Asheville, NC –
We have all heard that art and antiques can “talk” – that they speak to us about the craftsman who made them and the place they were made, and that they give us clues about the people who owned them and how they were used. For centuries, art historians have been weaving lovely stories about the makers and users of fine and beautiful objects.
Andrew Brunk, formerly of Christie’s, has admittedly been on the lookout for a Shearer piece for twenty-five years. In a romantic series of events, he finally found this particular desk from a local consignor; a friend and neighbor of his. (On a side note, he found a Shearer side table in South Carolina just weeks later, and it will be offered in Brunk’s next auction in January)

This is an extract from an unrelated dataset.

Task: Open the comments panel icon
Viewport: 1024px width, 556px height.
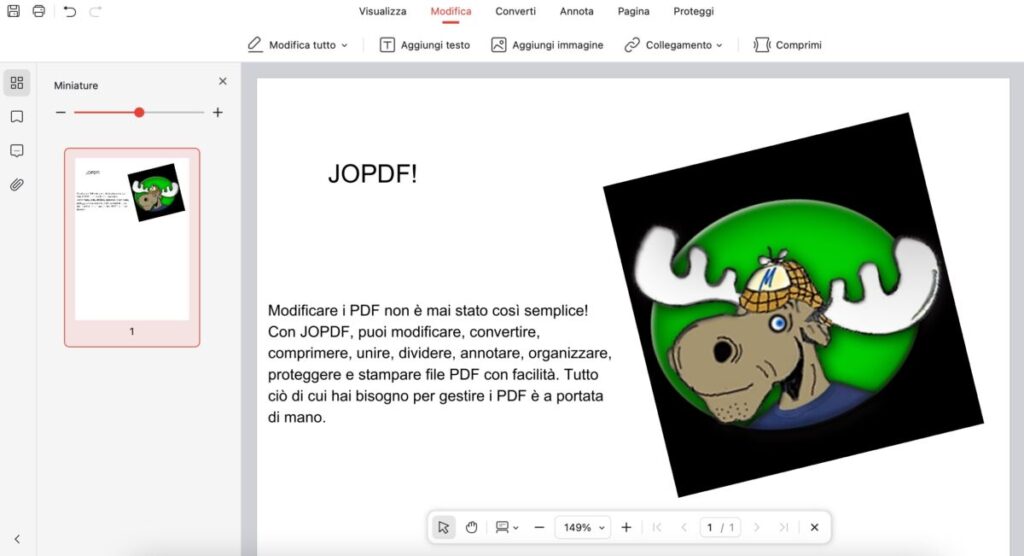Action: pos(16,151)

This previously undiscovered 1808 piece was not without secrets. Concealed inside the construction of this fall-front desk is a note that was pasted in by its maker, John Shearer, over 200 years ago. To read it one needs to take the back boards off, open the tambour slides in the front “just so” and use a special scanning camera that can take images in a narrow space. It’s all sounds like a network crime series. Even the world of antiques can be high-tech.
The note reads: “I made this desk for an Honest Dutchman of the name of Philip Stover in Frederick County Maryland Close by the River in the year 1808–the same year that I made John Mitchell’s desk close by Late’s? Mill? in the same County, but a biger Rascle as well as fool Is not to be found in this county than this John Mitchell. The running doors that is in this desk was made for this very Rascle’s Desk Jno. Mitchell My Name is John Shearer joiner from Edinborough North Britan Not forgetting a Sarha Skags the Bigest Whor in this county lived there at that time”
Oh dear, not very charitable Mr. Shearer. Your client must have done something that made you very mad!
John Shearer was a cabinet maker who worked in Virginia and Maryland at the turn of the 19th century, but very little is known about his life. His body of work is documented in a recent book by Elizabeth A. Davison, “The Furniture of John Shearer.” On a number of occasions, John Shearer pasted secret notes into his furniture and he was known to sign date and inscribe his work in multiple locations.
It can be traced back to the family of Charles H. Folwell of Mount Holly, NJ in the 1930’s. It may have descended from the original owner (Philip Stuber) through the Neill family family of Hagerstown, MD.
This fantastic example of Early Southern furniture is proof that there is still intrigue in the antiques market. The desk sold for $354,000 to a buyer who wishes to remain anonymous until the transaction is completed. It was the top lot in the three-day sale.
Bidders flew in from all over the US and participated from over 65 countries online during Brunk’s first Friday night jewelry sale. Just in time for the holiday season, bidders fought over hundreds of lots of jewelry including modern and vintage works by makers including Tiffany & Co., Van Cleef & Arpels, Cartier, and others. The highest of the group was a lovely Aquamarine and Diamond Necklace, which ended up selling for $54,280.
A number of marvelous Russian icons drew considerable interest during the sale as well. The most notable of the group was a depiction of Christ Pantocrator with Sotheby’s provenance which brought $42,480.
Art Glass again proved sound at a Brunk Auctions sale. Tiffany, Daum Nancy, Gallé, and Lalique pieces excited bidders and often brought prices above estimates. Though it’s hard to choose a winner from such a fine selection of works, one of the most fantastic was a Daum Nancy acid-etched and hammered vase, which sold for $11,210.
Brunk experts have again demonstrated their keen eye for spotting quality Asian ephemera. Competitive bidding on Asian items led to soaring prices, once to the point where a buyer in the room jokingly yelled “Sold” in hopes that he could coax the auctioneer in to hammering down at a lower price. Starting the Sunday session out with a bang, Ding Ware and other porcelain, jade, panels, and other ephemera all brought outstanding prices.
The sale of maritime and sporting art was also a high point in the sale. Perhaps the “pick of the litter” was a Percival Rousseau depiction of four hunting dogs in a stream, which totaled $51,920.
Yet another notable work of art in the sale was a sculpture by Deborah Butterfield. It sold for $87,320.
This was Brunk’s last sale of the year. It totaled $4,361,221, and is their second highest sale total to date. The next sale at Brunk Auctions will take place on the weekend of January 18th.